7.       Other Rights of Indemnitee. The right of Indemnitee to indemnification, contribution or allowance of Expenses pursuant to this Agreement shall not be exclusive of other rights Indemnitee may have, including without limitation (i) under applicable law, (ii) pursuant to other agreements between the Company and Indemnitee, (iii) pursuant to the Company’s Amended and Restated Articles of Incorporation, as amended (the “Articles”) or By-laws, or (iv) or pursuant to any agreement with a third party (by way of insurance, indemnification or otherwise). The assertion or employment of any right or remedy hereunder or otherwise shall not prevent the concurrent assertion or employment of any other right or remedy.

8.       Amendments to WBCL or Company’s Articles or By-laws. Any amendments to the Articles or By-laws made subsequent to the date of this Agreement which reduce or eliminate rights of persons entitled to indemnification or advances under such Articles or By-laws shall not limit the rights of Indemnitee pursuant to this Agreement. If the Articles, the By-laws or Wisconsin law are amended or interpreted (by statute, judicial decision or otherwise) so as to provide for greater indemnification rights or benefits, Indemnitee shall be entitled to such greater rights and benefits immediately upon such amendment. Subsequent amendments to the WBCL or other applicable law (by statute, judicial decision or otherwise) or judicial interpretations thereof shall in no way reduce Indemnitee’s rights under this Agreement.
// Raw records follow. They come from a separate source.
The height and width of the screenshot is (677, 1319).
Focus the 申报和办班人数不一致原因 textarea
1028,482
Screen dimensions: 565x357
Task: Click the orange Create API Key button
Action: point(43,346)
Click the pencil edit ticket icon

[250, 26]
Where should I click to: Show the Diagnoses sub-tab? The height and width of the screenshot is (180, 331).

9.       Directors and Officers Insurance.

(a)      The Company shall obtain and maintain a policy or policies of insurance (referred to herein as “D&O Insurance”) with reputable insurance companies providing liability insurance for directors of the Company in their capacities as such (and for any capacity in which any director of the Company serves any other corporation, limited liability company, partnership, joint venture, trust, employee benefit plan or other person or enterprise at the request of the Company), in respect of acts or omissions occurring while serving in such capacity, on terms with respect to coverage and amount (including with respect to the payment of expenses) no less favorable than those of such policy in effect on the date hereof except for any changes approved by the Board prior to a Triggering Event.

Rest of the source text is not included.